The effects of Twist-2 on liver endotoxin tolerance induced by a low dose of lipopolysaccharide.

ABSTRACT

Endotoxin tolerance is an important mechanism for preventing uncontrolled inflammatory cytokine production in bacterial sepsis. However, its molecular mechanisms remain largely unknown. It was reported that Twist-2 protein was a negative regulator for cytokine signaling by repressing the nuclear factor (NF)-κB-dependent cytokine pathway. However, the relationship between Twist-2 and endotoxin tolerance is unclear. Endotoxin tolerance models of BABL/c mice and isolated Kupffer cells (KCs) were established to observe the changes of Twist-2 during endotoxin tolerance. Then, Twist-2 shRNA was used to specifically inhibit Twist-2 gene in KCs to further explore the role of Twist-2 in endotoxin tolerance. The expression of Twist-2 was analyzed by immunohistochemistry, reverse transcription polymerase chain reaction, and Western blotting, respectively.

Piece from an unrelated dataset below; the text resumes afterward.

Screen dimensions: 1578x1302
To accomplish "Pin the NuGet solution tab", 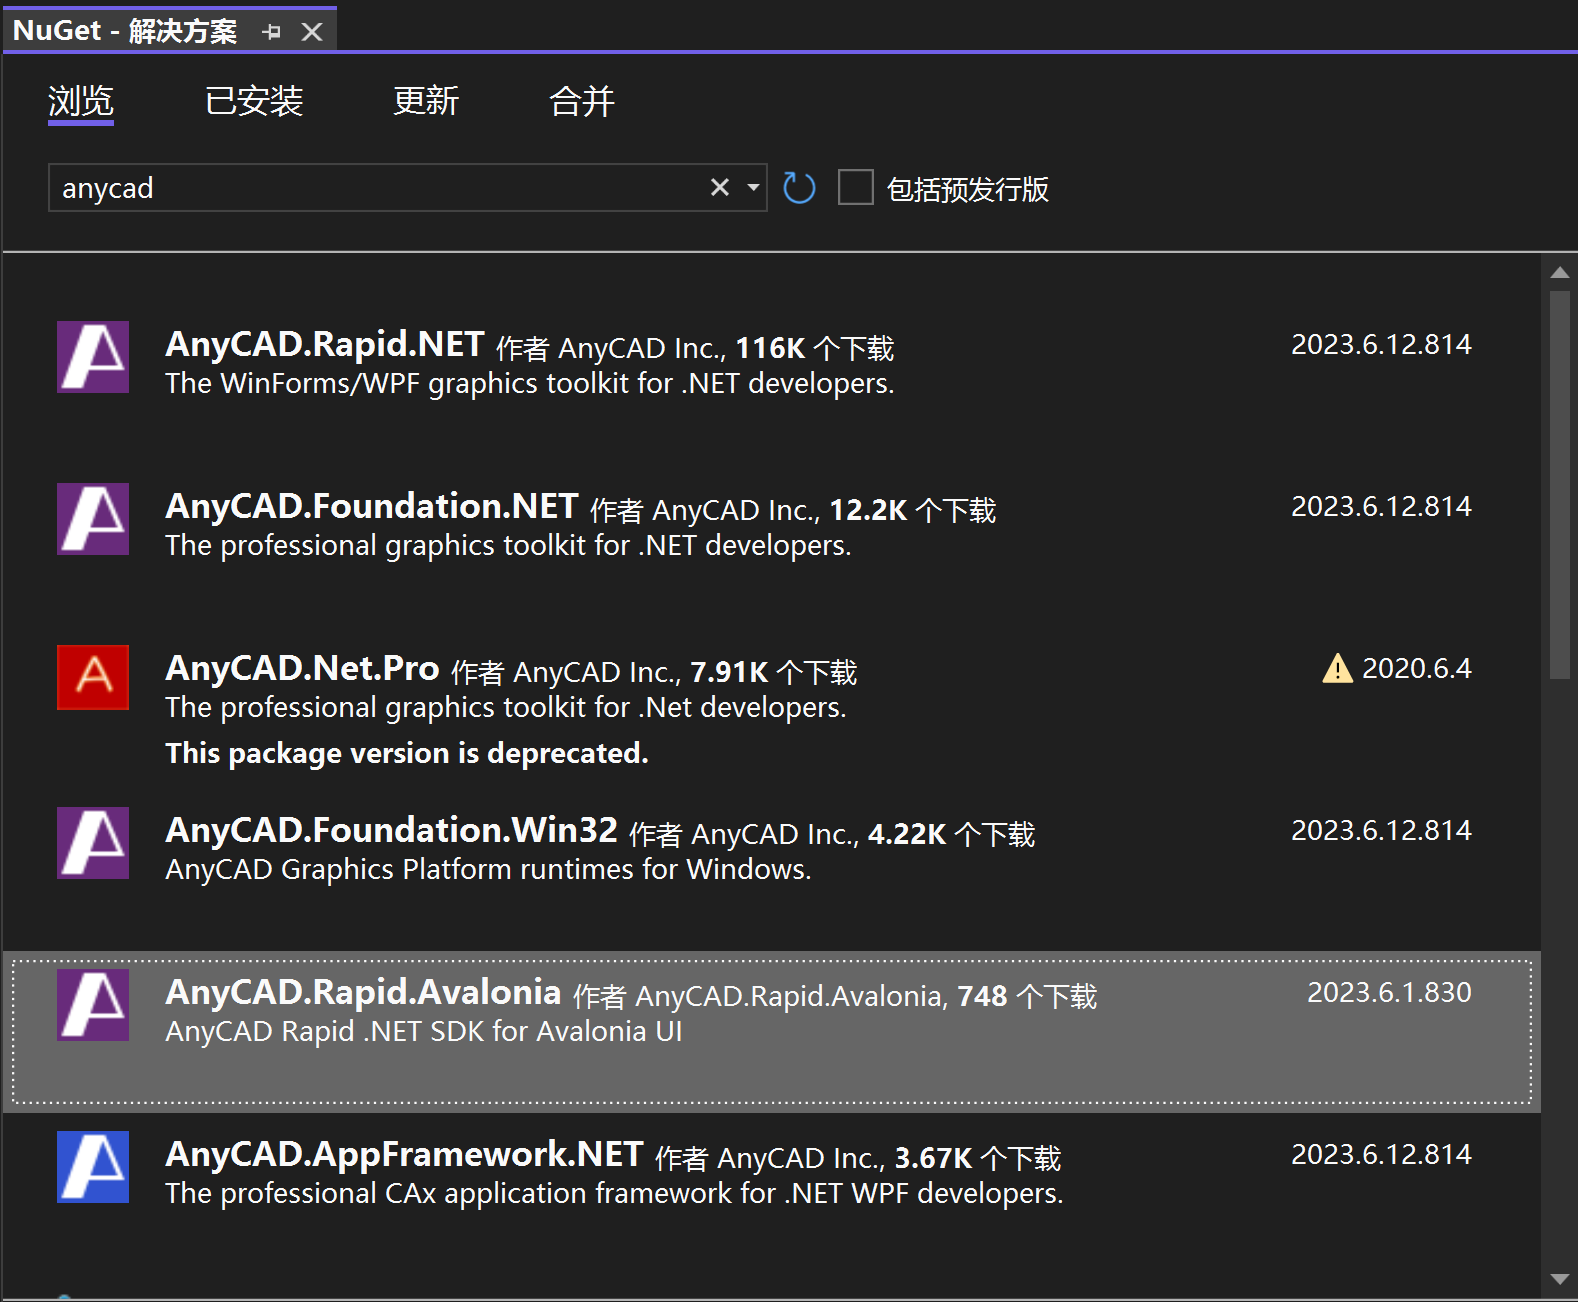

The responses to lipopolysaccharide were assessed by the activation of nuclear factor-κB and the production of tumor necrosis factor-α. The histopathologic changes in the liver of the non-endotoxin tolerance group were more serious than those of the endotoxin tolerance group. Endotoxin tolerance also led to less activation of nuclear factor-κB, lower expression levels of tumor necrosis factor-α mRNA, and more expression of Twist-2 than those of non-endotoxin tolerance group in liver and KCs. Moreover, the inhibitive effects partly weaken in KCs transfected with Twist-2 shRNA. Twist-2 was involved in endotoxin tolerance through inhibiting NF-κB trans-activation and cytokines transcriptional activities. It may be a new target for the clinical treatment of sepsis and other inflammatory diseases.